▶ Work item:
Look through the entries below for the line with "This screenshot has" and the line with "Select the page 1 thumbnail", then give again exactly those two lines and all lines between them, minus the pictures.

▶ Provided records:
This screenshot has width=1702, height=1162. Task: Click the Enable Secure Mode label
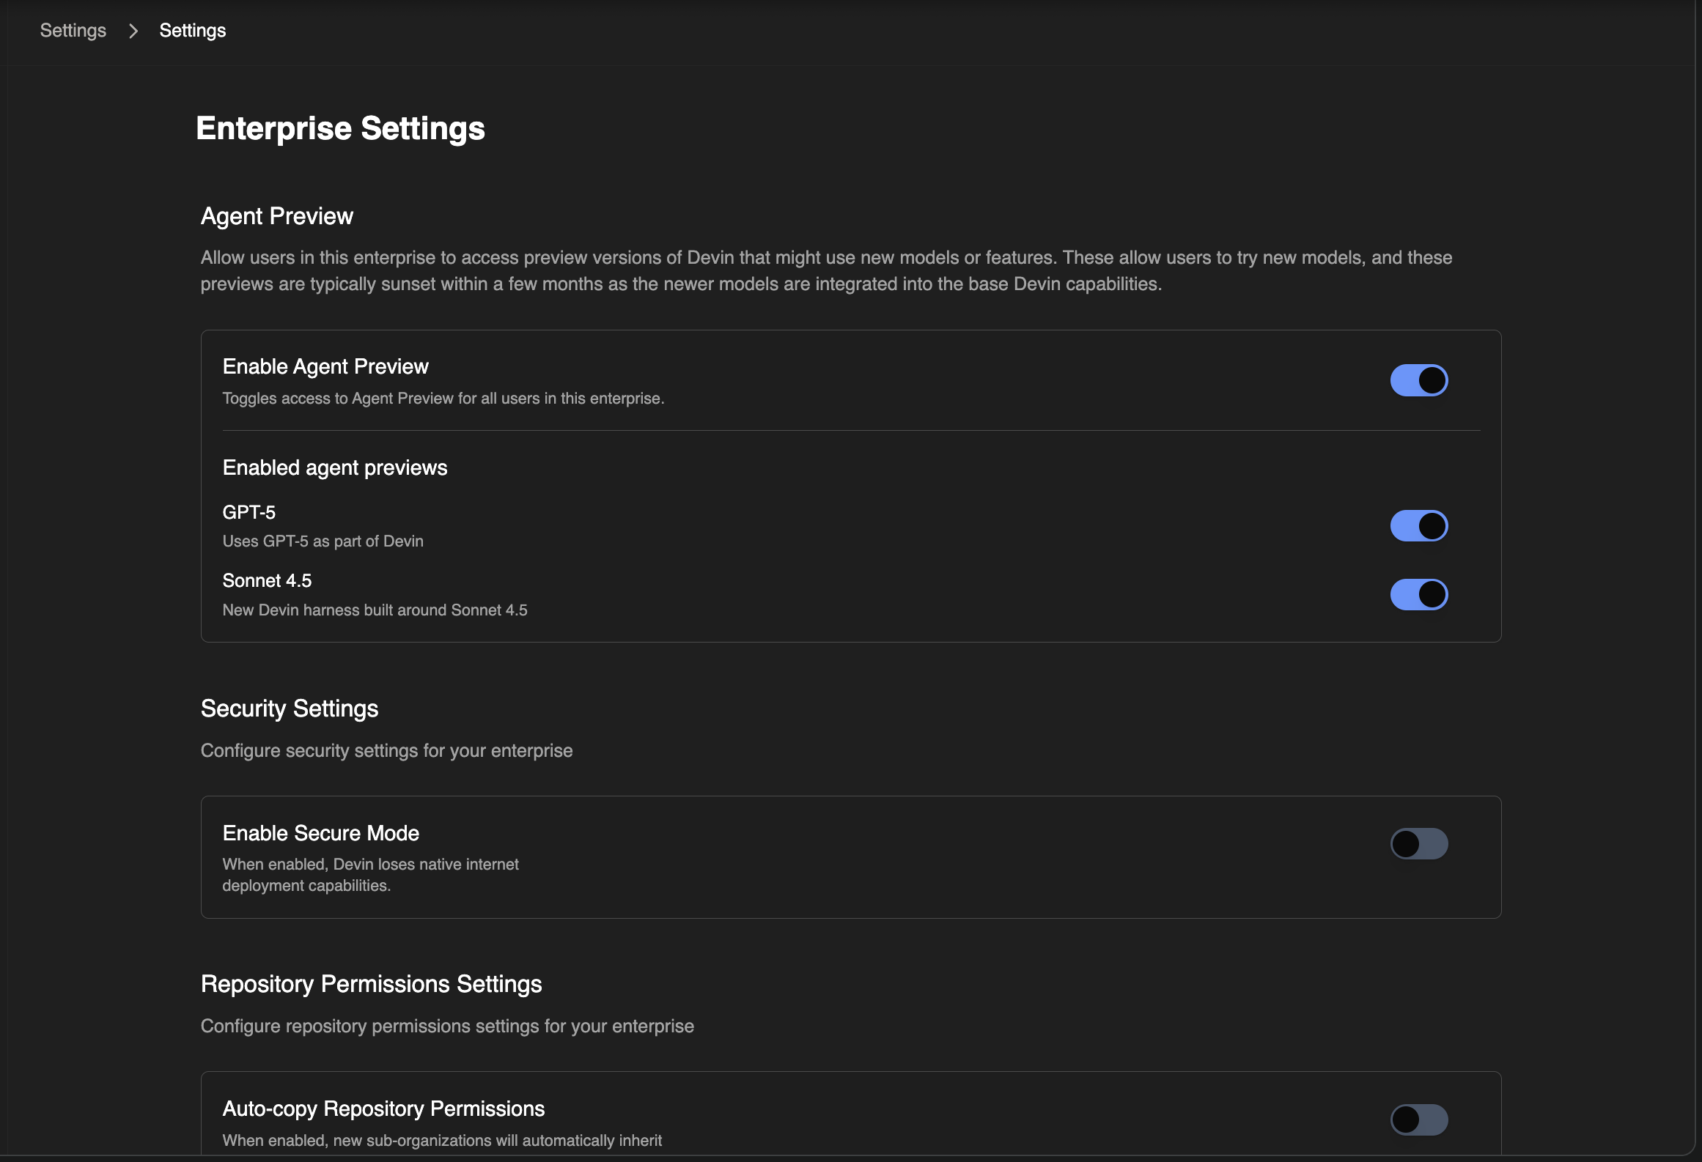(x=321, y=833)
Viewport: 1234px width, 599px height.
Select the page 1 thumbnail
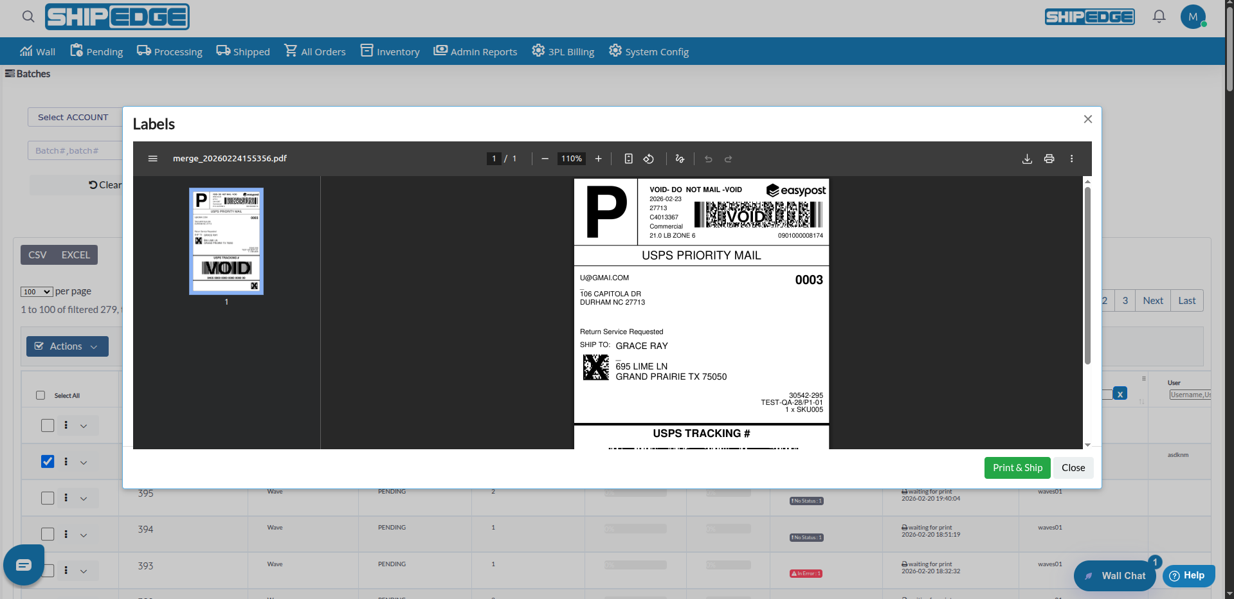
--
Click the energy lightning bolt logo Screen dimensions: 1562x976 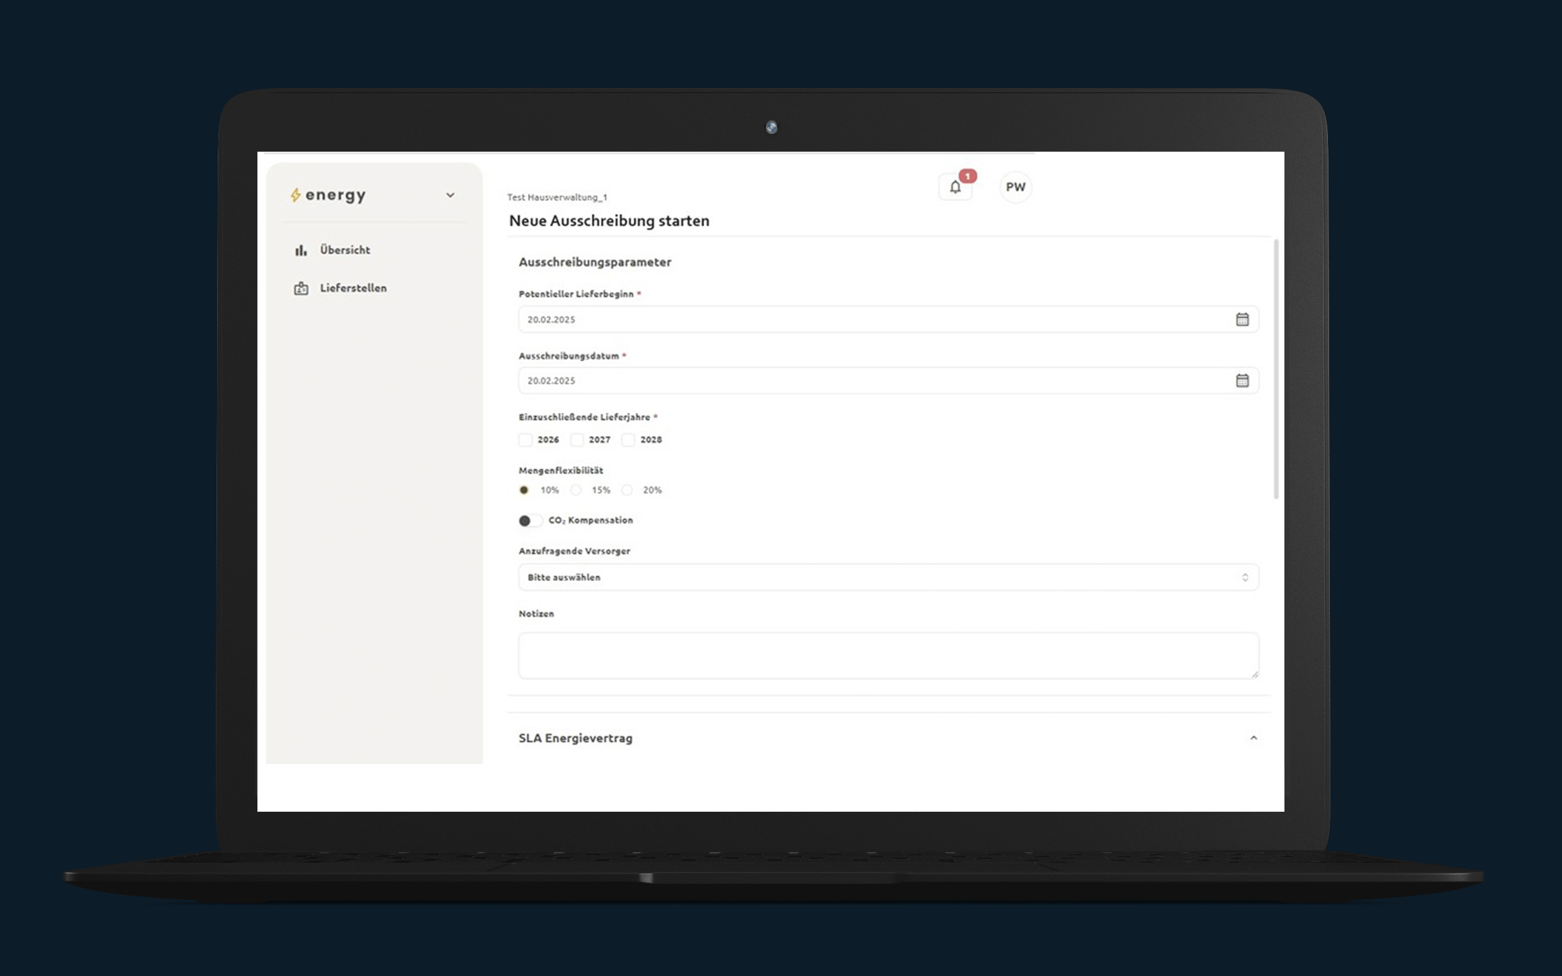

▶ Exercise output:
This screenshot has width=1702, height=1162. Task: Click the Enable Secure Mode label
(x=321, y=833)
Viewport: 1234px width, 599px height.
Select the page 1 thumbnail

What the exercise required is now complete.